SparseNeRF: Distilling Depth Ranking for Few-shot Novel View Synthesis
Project | YouTube | arXiv
🐤🐤 Update:
- [20231011] Added a poster.
- [20231010] Fixed datasets_depth_kinect.py and datasets_depth_zed.py
- [20230906] 📢 Tutorial: Detailed explanation of SparseNeRF, slide, figure+pseudo algorithm table A tutorial on how to implement SparseNeRF is released.
- [20230822] Add a tutorial on how to integrate SparseNeRF into your own dataset.
- [20230820] Add FreeNeRF w/ SparseNeRF, which achieves better results.

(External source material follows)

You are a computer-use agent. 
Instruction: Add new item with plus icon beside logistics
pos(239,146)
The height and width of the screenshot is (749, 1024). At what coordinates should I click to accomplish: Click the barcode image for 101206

It shows that our SparseNeRF might be integrated into other methods.
- [20230814] Code released. Please let us know if any bug exists. We summarize the frequently asked issues in FAQ.
- [20230806] We are working very hard on releasing the code. We expect to release the code in a few days.
- [20230328] Released Project | YouTube | arXiv.
- [20221004] The old version of SparseNeRF was released. The performance would be slightly worse than the current version.
🐤 Features:
- ✅ Applied for General scenes. Depth maps from pre-trained monocular depth estimation or depth sensors, which are coarse and easy to obtain.
- ✅ Only 1 GPU for training and test. Training a scene requires about 2 hours.
- ✅ Combine SparseNeRF with other methods: FreeNeRF w/ SparseNeRF, which achieves better results. It shows that our SparseNeRF might be integrated into other methods.
- ✅ FAQ: A frequently asked questions (FAQ) list.
- ✅ Use your dataset: A tutorial on how to use your own dataset.
- ✅ Tutorial: Detailed explanation of SparseNeRF, slide, figure+pseudo algorithm table: A tutorial on how to implement SparseNeRF is released. If you cannot open the link, you can download it in the tutorial folder.
- ✅ A poster for the overview. Also see Project | YouTube | arXiv.
🐤 TL;DR: We present SparseNeRF, a simple yet effective method that synthesizes novel views given a few images. SparseNeRF distills robust local depth ranking priors from real-world inaccurate depth observations, such as pre-trained monocular depth estimation models or consumer-level depth sensors.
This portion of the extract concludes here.